The Search for Extra Terrestrial Intelligence. (SETI) project is motivated by the idea that exposure to the intelligent designs of intelligent entities that evolved elsewhere will provide a vast resource to advancing scientific understanding.28 But we have an impressive and poorly understood piece of intelligent machinery right here on Earth. One such entity—this author—is no more than three feet from the notebook computer to which I am dictating this book.29 We can—and will—learn a lot by probing its secrets.

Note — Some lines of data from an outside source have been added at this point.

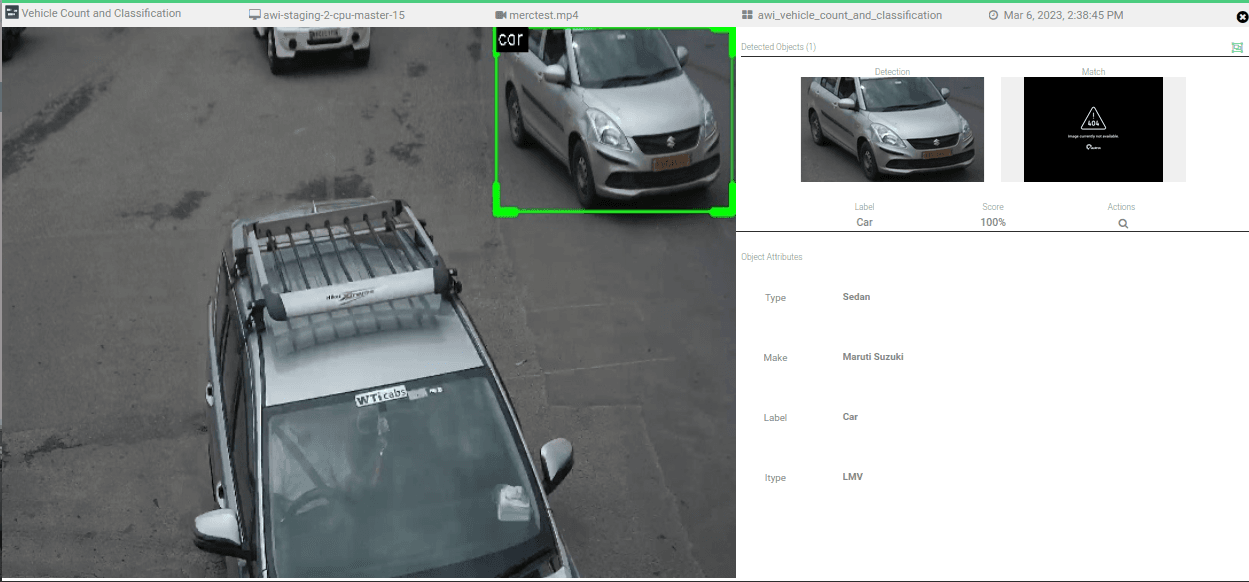Click the clock icon beside the timestamp
Screen dimensions: 1249x582
pyautogui.click(x=993, y=16)
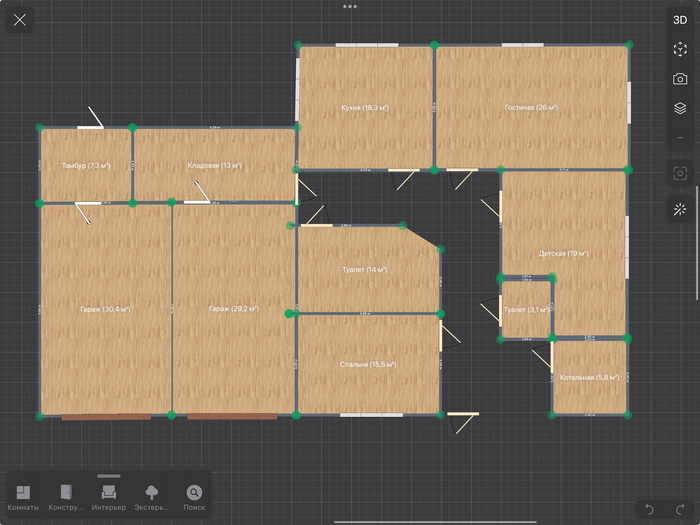700x525 pixels.
Task: Switch to 3D view mode
Action: tap(680, 19)
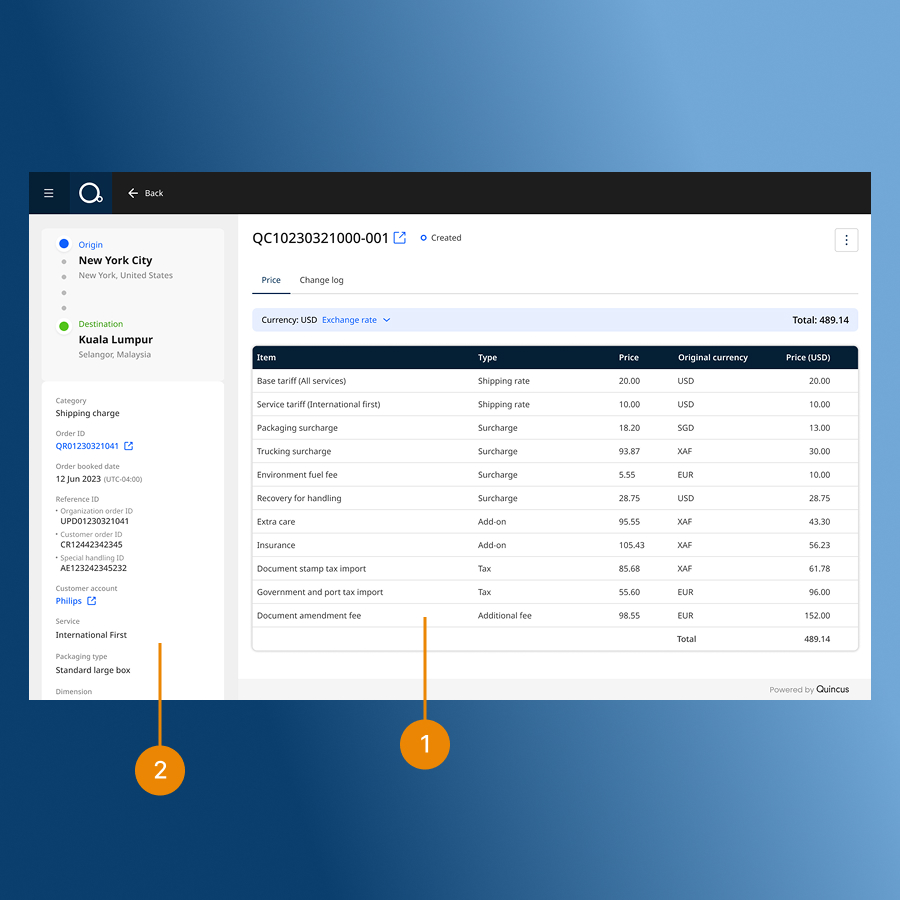Image resolution: width=900 pixels, height=900 pixels.
Task: Click external link icon beside Order ID
Action: [128, 446]
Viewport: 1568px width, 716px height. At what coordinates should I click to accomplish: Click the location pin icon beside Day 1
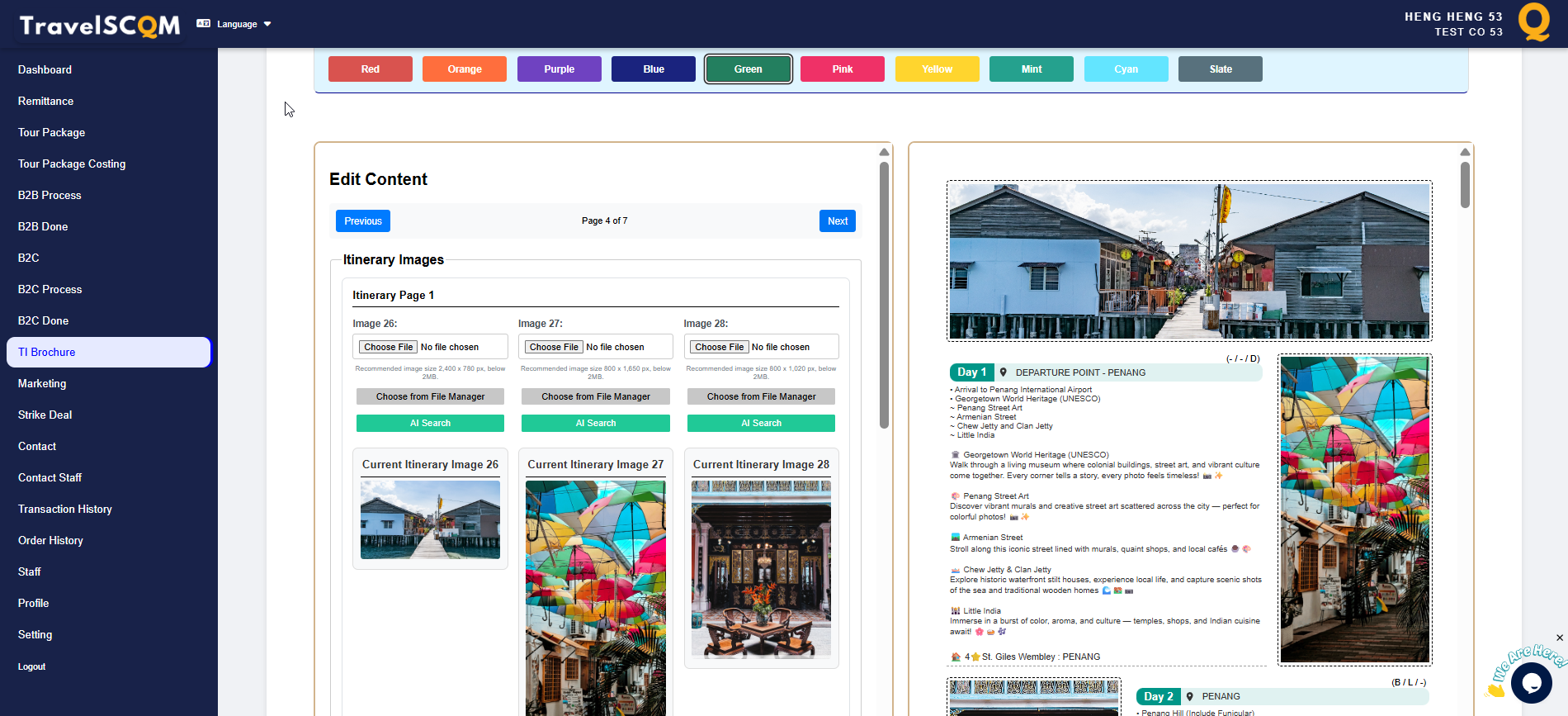[x=1004, y=372]
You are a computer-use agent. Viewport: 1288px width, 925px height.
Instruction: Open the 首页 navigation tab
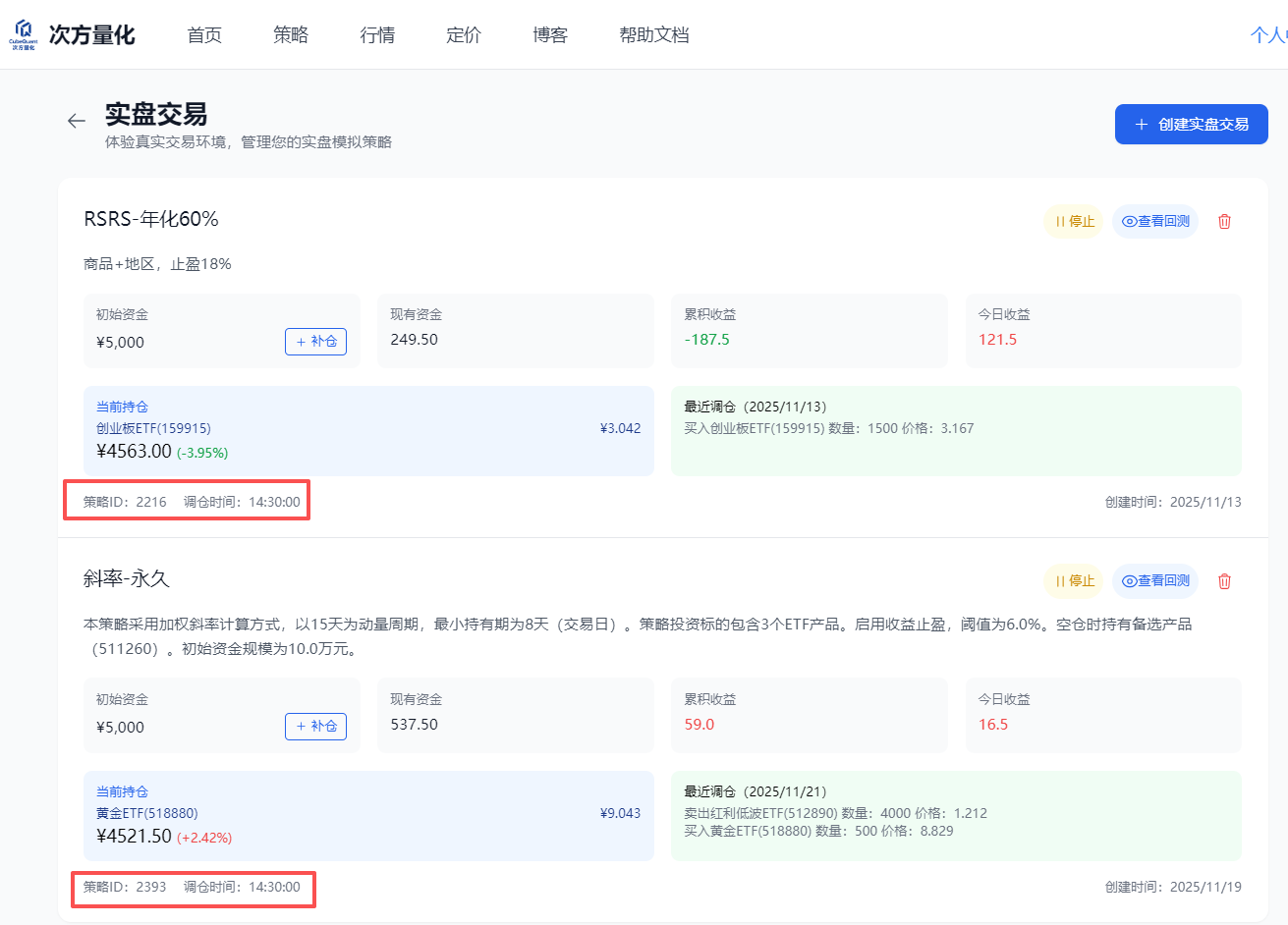pos(204,35)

Evolutionary Algorithms: Speeding Up Evolution a Millionfold
Here’s an investment tip: Before you invest in a company, be sure to check the track record of the management, the stability of its balance sheet, the company’s earnings history, relevant industry trends, and analyst opinions. On second thought, that’s too much work. Here’s a simpler ap
proach:
First randomly generate (on your personal computer, of course) a million sets of rules for making investment decisions. Each set of rules should define a set of triggers for buying and selling stocks (or any other security) based on available financial data. This is not hard, as each set of rules does not need to make a lot of sense. Embed each set of rules in a simulated software “organism” with the rules encoded in a digital “chromosome.” Now evaluate each simulated organism in a simulated environment by using real-world financial data—you’ll find plenty on the Web. Let each software organism invest some simulated money and see how it fares based on actual historic data. Allow the ones that do a bit better than industry averages to survive into the next generation. Kill off the rest (sorry). Now have each of the surviving ones multiply themselves until we’re back to a million such creatures. As they multiply, allow some mutation (random change) in the chromosomes to occur. Okay, that’s one generation of simulated evolution. Now repeat these steps for another hundred thousand generations. At the end of this process, the surviving software creatures should be darn smart investors. After all, their methods have survived for a hundred thousand generations of evolutionary pruning.
In the real world, a number of successful investment funds now believe that the surviving “creatures” from just such a simulated evolution are smarter than mere human financial analysts. State Street Global Advisors, which manages $3.7 trillion in funds, has made major investments in applying both neural nets and evolutionary algorithms to making purchase-and-sale decisions. This includes a majority stake in Advanced Investment Technologies, which runs a successful fund in which buy-and-sell decisions are made by a program combining these methods.30 Evolutionary and related techniques guide a $95 billion fund managed by Barclays Global Investors, as well as funds run by Fidelity and PanAgora Asset Management.